A Photo Elysée, l'artiste Hannah Darabi explore la danse populaire iranienne comme acte de résistance identitaire. Son projet "Why don't you dance?" s'articule autour de trois figures emblématiques, et fait dialoguer photographies, vidéos et archives. A découvrir jusqu'au 1er novembre à Lausanne.

L'artiste iranienne montre comment la danse a évolué et a changé de valeur selon le contexte social et politique de son pays. Elle s'inspire du mouvement de protestation "Femme, Vie, Liberté" et révèle la complexité politique de l'Iran contemporain.

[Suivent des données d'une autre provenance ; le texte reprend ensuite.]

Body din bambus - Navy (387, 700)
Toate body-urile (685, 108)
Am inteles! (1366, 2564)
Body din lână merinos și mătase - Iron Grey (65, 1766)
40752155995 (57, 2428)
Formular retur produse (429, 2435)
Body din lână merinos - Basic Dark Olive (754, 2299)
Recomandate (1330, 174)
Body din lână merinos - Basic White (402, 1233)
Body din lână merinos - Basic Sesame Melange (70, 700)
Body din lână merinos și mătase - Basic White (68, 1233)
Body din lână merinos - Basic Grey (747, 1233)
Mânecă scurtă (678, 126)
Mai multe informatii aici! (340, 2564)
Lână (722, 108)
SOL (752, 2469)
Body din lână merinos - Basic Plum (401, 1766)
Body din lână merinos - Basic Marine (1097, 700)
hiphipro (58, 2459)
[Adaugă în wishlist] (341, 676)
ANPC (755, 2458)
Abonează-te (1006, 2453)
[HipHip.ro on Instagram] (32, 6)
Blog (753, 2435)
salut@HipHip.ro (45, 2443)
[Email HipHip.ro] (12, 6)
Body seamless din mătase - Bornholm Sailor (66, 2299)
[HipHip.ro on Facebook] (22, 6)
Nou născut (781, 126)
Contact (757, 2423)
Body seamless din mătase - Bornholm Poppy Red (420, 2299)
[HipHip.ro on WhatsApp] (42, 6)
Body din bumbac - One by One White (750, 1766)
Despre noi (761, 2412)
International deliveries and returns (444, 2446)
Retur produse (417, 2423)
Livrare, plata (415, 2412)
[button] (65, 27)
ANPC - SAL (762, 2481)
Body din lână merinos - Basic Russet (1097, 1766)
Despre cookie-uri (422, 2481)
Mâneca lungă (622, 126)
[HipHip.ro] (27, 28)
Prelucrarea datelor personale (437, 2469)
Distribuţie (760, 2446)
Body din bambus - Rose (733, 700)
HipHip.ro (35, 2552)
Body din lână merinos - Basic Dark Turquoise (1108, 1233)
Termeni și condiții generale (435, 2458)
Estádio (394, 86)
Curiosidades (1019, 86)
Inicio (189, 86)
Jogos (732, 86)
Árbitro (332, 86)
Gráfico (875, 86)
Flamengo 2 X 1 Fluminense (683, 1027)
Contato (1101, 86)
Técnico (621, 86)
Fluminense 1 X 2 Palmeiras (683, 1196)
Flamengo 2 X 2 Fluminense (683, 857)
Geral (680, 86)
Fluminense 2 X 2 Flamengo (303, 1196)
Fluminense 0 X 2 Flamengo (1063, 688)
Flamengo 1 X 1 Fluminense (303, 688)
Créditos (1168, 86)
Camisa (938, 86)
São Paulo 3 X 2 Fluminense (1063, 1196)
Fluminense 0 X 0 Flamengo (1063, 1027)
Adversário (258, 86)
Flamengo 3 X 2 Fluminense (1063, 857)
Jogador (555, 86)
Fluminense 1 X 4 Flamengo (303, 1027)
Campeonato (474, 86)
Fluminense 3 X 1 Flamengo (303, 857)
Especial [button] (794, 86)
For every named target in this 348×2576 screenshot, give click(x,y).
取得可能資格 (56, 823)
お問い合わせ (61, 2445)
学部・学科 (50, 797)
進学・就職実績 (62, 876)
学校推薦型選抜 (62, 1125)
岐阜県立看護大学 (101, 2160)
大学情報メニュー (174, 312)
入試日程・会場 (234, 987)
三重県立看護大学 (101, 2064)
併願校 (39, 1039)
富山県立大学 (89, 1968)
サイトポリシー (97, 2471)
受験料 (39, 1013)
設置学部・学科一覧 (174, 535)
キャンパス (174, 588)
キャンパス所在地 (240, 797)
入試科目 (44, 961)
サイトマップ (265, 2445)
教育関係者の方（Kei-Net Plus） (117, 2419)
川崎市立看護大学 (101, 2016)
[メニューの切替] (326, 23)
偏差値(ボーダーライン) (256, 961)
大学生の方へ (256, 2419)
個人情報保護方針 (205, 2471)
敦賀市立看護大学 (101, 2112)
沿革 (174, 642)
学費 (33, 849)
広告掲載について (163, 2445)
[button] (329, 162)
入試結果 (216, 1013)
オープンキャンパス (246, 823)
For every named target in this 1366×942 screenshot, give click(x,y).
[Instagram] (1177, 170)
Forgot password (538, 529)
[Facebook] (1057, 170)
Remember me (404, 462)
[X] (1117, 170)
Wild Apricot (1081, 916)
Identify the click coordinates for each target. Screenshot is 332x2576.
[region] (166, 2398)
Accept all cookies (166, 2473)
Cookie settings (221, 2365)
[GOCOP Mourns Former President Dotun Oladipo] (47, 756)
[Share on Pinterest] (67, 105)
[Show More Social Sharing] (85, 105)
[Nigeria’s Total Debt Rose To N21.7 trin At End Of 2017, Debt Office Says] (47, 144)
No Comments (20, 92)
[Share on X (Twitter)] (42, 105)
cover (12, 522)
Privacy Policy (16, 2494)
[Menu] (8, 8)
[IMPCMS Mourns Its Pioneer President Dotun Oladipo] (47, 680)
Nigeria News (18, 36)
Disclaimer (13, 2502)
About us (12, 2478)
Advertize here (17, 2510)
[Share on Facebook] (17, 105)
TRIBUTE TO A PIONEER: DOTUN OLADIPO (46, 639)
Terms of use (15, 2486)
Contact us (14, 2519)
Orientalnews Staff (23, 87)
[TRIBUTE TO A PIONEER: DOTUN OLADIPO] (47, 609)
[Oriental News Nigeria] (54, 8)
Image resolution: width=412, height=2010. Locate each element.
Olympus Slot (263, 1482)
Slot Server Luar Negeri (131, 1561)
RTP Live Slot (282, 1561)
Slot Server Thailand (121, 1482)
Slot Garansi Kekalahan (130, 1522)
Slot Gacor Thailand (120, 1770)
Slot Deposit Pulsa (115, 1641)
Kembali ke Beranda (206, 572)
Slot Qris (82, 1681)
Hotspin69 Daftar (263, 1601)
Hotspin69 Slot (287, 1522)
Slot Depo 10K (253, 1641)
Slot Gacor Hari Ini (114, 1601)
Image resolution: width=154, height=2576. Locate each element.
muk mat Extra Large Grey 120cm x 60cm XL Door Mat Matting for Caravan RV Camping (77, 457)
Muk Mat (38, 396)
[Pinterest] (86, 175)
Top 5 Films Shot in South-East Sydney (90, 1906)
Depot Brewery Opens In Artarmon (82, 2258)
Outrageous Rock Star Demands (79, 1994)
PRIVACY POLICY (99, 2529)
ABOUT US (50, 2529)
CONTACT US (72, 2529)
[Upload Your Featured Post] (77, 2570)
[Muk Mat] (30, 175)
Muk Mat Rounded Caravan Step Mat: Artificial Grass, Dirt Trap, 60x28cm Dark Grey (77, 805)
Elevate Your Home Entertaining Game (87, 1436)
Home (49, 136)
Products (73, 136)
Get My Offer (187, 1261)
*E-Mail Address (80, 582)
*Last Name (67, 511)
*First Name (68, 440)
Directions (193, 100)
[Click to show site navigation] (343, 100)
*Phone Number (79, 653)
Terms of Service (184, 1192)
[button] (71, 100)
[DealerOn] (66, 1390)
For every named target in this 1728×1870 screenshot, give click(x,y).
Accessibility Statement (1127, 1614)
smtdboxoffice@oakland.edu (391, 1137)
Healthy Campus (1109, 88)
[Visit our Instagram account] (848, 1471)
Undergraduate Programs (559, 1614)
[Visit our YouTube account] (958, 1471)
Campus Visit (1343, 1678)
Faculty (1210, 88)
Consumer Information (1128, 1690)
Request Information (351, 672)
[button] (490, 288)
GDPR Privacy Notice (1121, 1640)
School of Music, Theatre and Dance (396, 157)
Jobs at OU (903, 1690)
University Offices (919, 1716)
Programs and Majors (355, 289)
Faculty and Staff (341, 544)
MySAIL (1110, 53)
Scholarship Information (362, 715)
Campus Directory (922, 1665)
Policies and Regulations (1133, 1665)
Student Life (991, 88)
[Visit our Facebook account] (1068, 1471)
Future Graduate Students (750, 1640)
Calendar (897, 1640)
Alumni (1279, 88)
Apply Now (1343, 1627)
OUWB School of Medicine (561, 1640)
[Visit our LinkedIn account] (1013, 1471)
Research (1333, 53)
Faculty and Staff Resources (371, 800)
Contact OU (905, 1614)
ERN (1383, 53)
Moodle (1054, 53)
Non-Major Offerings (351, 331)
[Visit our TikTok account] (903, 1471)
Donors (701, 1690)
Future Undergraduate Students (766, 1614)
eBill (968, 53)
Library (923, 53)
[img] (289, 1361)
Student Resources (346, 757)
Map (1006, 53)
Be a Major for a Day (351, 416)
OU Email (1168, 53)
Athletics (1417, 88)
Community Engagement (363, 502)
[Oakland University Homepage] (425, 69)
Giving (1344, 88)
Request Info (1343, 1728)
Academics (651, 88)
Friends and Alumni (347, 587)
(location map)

Trois figures sont sous les projecteurs: Mahvash, une des premières chanteuses et danseuses de cabaret des années 1950. Son autobiographie fictionnelle permet à Hannah Darabi d'examiner comment la danse a fonctionné comme outil de protestation au moment de la Révolution de 1979 et comment le corps des femmes a été soumis à des contraintes croissantes, explique le dossier de presse.

Jamileh, réputée pour sa maîtrise de la danse du ventre et de la "danse Jaheli" - une forme populaire ancrée dans les milieux urbains iraniens - incarne la tension entre tradition et modernité. Enfin, Mohammad Khodadian, danseur et chorégraphe de la scène pop iranienne à Los Angeles, permet de montrer les pratiques développées en exil.

La photographe Hannah Darabi, 45 ans, a étudié en Iran puis en France. Aujourd'hui établie à Paris, elle consacre l'essentiel de son travail artistique à son pays d'origine. Elle a reçu plusieurs distinctions, dont le Prix Elysée 2025 pour son projet sur la danse. Décerné tous les deux ans, ce Prix est doté de 80'000 francs.